**Excerpt provided**
------------------------

At a tier one level, classrooms can begin incorporating universal strategies and providing staff and parent workshops around coping with stress. These strategies should focus on building positive, adaptive systems by building positive climates, developing social-problem solving and coping skills, facilitating growth mindset, and teaching common behavior expectations.
Educators who are trauma-sensitive approach “misbehavior” from a curious standpoint. Rather than assuming that a child is trying to garner attention or act up, ask, “Why might this student be behaving in this way? What happened right before the misbehavior?” Sometimes, even asking kids flat out “what is going on?” and how you can help them is a good starting point.
At our recent user conference, one school district shared how they have created safe, soothing spaces for students to access during high-stress times such as recess and lunch. The space is a classroom that has flexible seating, dim lighting and calming music. This type of environment allows students to relax and reset. In addition, predictable routines and warnings when you will deviate from the routines are important for students.
For students who continue to have difficulties responding adaptively, additional interventions that are effective focus on remediating adverse effects and working to ensure the student doesn’t get re-traumatized. Referrals to outside agencies or working closely with your school counselor, psychologist, and social worker to integrate cognitive-behavioral strategies, community-based services, and wrap-around care may be needed.
Finally, maintain awareness of your own well-being. As educators, we’re often wearing many hats and have many opportunities everyday to steer situations in positive or negative directions. Make sure to practice self-care so you can be present and level-headed when supporting students. In the bigger picture, when schools are supportive and trauma-sensitive, both students and adults will learn to thrive.

------------------------

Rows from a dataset
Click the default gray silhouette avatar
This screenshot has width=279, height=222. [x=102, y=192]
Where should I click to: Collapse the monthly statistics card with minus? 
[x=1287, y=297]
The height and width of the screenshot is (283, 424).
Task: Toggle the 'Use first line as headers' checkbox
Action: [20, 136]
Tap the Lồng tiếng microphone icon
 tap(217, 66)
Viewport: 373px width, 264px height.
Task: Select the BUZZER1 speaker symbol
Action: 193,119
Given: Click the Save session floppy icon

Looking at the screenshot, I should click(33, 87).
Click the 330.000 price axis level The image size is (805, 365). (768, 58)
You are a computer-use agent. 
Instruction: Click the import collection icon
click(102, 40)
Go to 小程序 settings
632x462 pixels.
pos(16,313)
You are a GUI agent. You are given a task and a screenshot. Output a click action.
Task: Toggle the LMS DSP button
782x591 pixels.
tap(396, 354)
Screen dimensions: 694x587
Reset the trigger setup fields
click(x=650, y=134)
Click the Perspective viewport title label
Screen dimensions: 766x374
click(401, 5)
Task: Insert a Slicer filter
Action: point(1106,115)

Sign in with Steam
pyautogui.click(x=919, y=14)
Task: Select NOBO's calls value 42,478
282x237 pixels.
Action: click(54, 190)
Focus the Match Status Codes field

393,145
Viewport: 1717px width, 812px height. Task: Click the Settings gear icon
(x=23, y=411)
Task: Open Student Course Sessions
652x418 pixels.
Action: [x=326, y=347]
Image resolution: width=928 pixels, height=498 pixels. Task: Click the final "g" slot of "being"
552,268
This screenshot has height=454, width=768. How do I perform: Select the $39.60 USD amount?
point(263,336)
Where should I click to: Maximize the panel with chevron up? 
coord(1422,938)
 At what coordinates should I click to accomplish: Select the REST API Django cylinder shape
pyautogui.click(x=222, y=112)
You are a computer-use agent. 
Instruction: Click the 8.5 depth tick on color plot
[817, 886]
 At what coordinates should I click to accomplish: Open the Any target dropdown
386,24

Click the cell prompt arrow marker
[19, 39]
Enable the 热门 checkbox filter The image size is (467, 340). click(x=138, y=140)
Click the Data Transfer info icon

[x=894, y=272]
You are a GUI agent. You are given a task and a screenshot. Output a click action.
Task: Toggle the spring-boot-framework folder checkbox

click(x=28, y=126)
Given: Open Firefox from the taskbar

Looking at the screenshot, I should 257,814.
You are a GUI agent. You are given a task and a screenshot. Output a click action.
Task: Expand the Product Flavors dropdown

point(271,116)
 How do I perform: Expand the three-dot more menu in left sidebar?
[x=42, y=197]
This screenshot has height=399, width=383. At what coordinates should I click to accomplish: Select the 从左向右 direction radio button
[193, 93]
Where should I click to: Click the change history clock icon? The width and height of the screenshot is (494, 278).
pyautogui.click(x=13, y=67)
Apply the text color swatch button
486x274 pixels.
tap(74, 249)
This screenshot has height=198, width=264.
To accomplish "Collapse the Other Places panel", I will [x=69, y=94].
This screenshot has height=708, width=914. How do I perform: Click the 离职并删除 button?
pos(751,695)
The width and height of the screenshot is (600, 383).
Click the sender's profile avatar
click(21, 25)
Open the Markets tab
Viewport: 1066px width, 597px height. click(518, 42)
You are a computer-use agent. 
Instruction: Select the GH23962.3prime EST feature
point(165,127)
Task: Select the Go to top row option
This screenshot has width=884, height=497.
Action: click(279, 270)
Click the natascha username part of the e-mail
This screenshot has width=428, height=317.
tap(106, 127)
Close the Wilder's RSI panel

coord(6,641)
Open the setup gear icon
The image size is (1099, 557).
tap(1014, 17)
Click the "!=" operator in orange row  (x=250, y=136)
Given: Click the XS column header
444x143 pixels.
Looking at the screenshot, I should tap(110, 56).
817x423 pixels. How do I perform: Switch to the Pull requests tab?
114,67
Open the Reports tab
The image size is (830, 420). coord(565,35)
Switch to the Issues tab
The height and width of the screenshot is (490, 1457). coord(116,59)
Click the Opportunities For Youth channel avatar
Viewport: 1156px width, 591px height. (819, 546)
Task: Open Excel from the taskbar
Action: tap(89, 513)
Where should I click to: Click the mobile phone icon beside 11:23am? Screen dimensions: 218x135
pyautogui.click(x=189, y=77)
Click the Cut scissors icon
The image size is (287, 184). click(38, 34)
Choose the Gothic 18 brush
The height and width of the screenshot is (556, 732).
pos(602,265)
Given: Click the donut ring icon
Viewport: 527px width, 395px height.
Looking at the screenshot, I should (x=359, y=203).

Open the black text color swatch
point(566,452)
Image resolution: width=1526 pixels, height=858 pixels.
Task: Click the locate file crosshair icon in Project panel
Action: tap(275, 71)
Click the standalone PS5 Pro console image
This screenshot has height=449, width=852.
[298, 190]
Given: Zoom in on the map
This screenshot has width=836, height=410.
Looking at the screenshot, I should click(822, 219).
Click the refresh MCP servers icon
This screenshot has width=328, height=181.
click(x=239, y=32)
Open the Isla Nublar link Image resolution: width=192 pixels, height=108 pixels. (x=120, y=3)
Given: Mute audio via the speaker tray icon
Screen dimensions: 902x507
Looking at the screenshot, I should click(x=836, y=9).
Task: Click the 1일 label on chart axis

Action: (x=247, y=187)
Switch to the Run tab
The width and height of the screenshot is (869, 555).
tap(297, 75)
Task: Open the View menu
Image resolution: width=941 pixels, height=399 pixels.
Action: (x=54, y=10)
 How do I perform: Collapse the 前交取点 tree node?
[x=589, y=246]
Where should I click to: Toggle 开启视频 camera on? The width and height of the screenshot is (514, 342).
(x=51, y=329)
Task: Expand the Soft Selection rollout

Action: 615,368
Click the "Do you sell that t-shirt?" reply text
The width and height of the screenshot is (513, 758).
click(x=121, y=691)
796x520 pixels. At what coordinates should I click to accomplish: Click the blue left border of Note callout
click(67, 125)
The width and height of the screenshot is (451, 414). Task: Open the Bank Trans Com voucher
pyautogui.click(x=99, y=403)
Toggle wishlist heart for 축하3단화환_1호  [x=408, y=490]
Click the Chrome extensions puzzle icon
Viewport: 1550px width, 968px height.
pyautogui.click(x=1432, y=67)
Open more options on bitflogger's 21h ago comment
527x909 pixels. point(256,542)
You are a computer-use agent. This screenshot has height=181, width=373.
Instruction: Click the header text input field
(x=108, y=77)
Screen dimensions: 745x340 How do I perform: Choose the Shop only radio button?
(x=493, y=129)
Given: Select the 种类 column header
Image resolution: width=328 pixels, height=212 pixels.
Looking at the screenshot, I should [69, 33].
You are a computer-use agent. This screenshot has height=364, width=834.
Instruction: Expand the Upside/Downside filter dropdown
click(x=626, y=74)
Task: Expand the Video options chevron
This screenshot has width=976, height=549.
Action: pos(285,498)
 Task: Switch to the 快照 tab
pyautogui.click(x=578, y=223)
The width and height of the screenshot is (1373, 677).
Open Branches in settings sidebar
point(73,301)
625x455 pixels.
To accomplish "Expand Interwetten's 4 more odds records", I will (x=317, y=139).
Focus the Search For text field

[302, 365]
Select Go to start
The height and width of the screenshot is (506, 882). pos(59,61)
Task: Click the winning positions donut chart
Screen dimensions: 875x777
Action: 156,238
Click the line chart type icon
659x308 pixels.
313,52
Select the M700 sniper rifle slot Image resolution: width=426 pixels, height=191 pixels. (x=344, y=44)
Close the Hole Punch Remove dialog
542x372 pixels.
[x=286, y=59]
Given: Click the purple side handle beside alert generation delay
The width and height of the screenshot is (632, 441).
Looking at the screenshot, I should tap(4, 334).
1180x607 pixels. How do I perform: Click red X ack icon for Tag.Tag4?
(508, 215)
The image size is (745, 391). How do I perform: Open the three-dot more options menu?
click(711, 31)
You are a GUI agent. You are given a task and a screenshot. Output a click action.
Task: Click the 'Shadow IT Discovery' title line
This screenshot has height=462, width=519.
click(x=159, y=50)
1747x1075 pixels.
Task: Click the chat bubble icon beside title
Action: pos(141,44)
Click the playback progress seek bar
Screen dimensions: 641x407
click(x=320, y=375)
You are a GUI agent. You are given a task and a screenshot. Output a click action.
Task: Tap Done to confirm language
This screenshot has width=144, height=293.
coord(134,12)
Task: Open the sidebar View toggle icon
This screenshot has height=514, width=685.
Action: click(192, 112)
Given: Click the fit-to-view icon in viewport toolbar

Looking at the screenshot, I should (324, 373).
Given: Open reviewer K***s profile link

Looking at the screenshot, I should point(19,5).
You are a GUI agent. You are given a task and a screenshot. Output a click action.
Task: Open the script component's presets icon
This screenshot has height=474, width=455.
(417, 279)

------------------------

**Your tasks**
1) According to the passage on trauma-sensitive classrooms, what four things should tier one strategies focus on to build positive, adaptive systems?
2) Copy out the lines of the listing, starting at the line that contains "Given: Click the fit-to-view" and continuing through the end of the listing.

**Written answers**
1)
- Building positive climates
- Developing social-problem solving and coping skills
- Facilitating growth mindset
- Teaching common behavior expectations

2)
Given: Click the fit-to-view icon in viewport toolbar

Looking at the screenshot, I should (324, 373).
Given: Open reviewer K***s profile link

Looking at the screenshot, I should point(19,5).
You are a GUI agent. You are given a task and a screenshot. Output a click action.
Task: Open the script component's presets icon
This screenshot has height=474, width=455.
(417, 279)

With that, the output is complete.